No hay un perfil tipo de víctimas, aunque predominan los adolescentes (entre 13 y 18 años). Ellos sufren el 45% de los abusos sexuales cometidos sobre menores. El 30% se cometen sobre niños o niñas de entre 7 y 12 años y el 25% tiene entre 0 y 6. La experiencia ha servido para identificar los síntomas que pueden esconder un abuso sexual y que ya conocen también los profesionales que trabajan a diario con niños, como pediatras o profesores. El silencio, una mirada triste o una actitud alicaída suelen ser un primer indicio, pero cada edad tiene “sus peculiaridades”, explica la directora general de Infancia.

Entre los más pequeños, la alerta la encienden conductas hipersexualizadas, terrores nocturnos, problemas con las figuras de autoridad o lo contrario (excesiva sumisión) y enuresis (incontinencia urinaria). En el siguiente tramo de edad (de 6 a 12 años) muchos casos se detectan por un cambio brusco en el rendimiento escolar o por fobias, mientras que en los adolescentes, la promiscuidad, la coerción sexual a otros chicos, la drogadicción, un intento de suicidio, la anorexia o la bulimia pueden tener su raíz en abusos sexuales.
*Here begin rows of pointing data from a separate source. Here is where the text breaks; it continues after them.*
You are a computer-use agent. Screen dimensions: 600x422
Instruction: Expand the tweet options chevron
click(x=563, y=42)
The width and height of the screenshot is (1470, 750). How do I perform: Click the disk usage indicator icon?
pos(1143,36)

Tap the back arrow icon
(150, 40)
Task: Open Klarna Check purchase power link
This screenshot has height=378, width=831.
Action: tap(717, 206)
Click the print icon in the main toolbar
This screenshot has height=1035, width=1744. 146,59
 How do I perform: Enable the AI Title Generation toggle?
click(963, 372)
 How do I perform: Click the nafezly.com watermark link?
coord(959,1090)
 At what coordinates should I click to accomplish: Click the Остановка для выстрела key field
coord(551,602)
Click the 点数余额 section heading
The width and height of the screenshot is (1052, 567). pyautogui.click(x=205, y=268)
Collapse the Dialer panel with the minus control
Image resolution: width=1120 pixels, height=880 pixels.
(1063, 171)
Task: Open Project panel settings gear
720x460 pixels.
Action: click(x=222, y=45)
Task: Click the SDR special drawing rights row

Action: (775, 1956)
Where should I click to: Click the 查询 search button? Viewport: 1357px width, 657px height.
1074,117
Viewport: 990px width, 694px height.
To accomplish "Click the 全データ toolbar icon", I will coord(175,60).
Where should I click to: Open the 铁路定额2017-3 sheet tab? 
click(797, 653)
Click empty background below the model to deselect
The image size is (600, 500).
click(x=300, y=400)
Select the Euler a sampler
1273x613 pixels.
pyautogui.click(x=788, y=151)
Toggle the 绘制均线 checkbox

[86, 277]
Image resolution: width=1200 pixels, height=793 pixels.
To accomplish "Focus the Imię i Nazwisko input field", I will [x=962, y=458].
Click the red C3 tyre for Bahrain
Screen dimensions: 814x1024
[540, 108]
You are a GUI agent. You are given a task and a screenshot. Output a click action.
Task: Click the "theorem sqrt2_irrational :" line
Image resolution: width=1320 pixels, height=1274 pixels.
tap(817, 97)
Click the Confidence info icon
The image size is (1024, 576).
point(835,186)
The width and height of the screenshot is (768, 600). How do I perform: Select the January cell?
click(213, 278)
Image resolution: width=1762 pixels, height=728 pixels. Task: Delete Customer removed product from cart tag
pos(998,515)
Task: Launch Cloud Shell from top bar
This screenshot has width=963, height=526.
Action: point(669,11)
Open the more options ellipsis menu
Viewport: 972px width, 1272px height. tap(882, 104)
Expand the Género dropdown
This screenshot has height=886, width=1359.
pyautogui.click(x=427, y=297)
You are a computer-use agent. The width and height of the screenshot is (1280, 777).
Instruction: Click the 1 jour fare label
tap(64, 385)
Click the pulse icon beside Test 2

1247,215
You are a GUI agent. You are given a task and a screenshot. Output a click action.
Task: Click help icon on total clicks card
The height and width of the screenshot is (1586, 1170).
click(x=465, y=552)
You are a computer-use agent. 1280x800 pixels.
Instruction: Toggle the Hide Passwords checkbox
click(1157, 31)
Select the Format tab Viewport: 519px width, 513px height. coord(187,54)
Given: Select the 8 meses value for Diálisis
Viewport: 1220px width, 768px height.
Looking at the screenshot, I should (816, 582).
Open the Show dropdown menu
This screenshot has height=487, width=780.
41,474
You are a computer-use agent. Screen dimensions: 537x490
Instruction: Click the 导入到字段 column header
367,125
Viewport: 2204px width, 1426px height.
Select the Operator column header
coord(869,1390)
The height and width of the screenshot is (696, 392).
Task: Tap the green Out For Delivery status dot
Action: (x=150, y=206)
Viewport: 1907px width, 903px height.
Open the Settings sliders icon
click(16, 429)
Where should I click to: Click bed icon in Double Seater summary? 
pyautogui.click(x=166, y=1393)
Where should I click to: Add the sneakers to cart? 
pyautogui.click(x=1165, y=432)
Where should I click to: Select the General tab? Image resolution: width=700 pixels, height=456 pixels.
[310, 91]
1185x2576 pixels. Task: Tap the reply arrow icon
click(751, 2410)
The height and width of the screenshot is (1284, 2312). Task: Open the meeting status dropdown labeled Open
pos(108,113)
La complejidad del diagnóstico se multiplica cuando el abusador es un familiar, lo que ocurre en el 47% de los casos. “El menor a veces normaliza determinados comportamientos hasta que se da cuenta de que está siendo víctima de abusos”, apunta la directora general. En otros casos, el niño es consciente de los abusos y se atreve a contarlo. “Pero no le creen”, cuenta Pedro Jaén, que alude también a situaciones en las que la víctima tiene que sumar al infierno de los abusos el de sentirse culpable. “Nos encontramos con chicas a las que su propia familia le dice que la culpa es suya por haber sido permisiva o seductora”.

La detección de los abusos es sólo el principio del trabajo de los profesionales. Después vendrán meses, en muchos casos años, de tratamiento psicológico, social y apoyo judicial. Un proceso que bien llevado puede borrar casi todas las secuelas, pero en el que aún quedan muchas cosas que mejorar. Para el presidente de Anima hay un paso pendiente que sería “crucial”: “La recuperación se facilitaría mucho si consiguiéramos que las declaraciones de la víctima durante la instrucción del caso se grabaran y valieran para el juicio. Lo contrario obliga a revivir la situación cuando ya se está saliendo de ella”.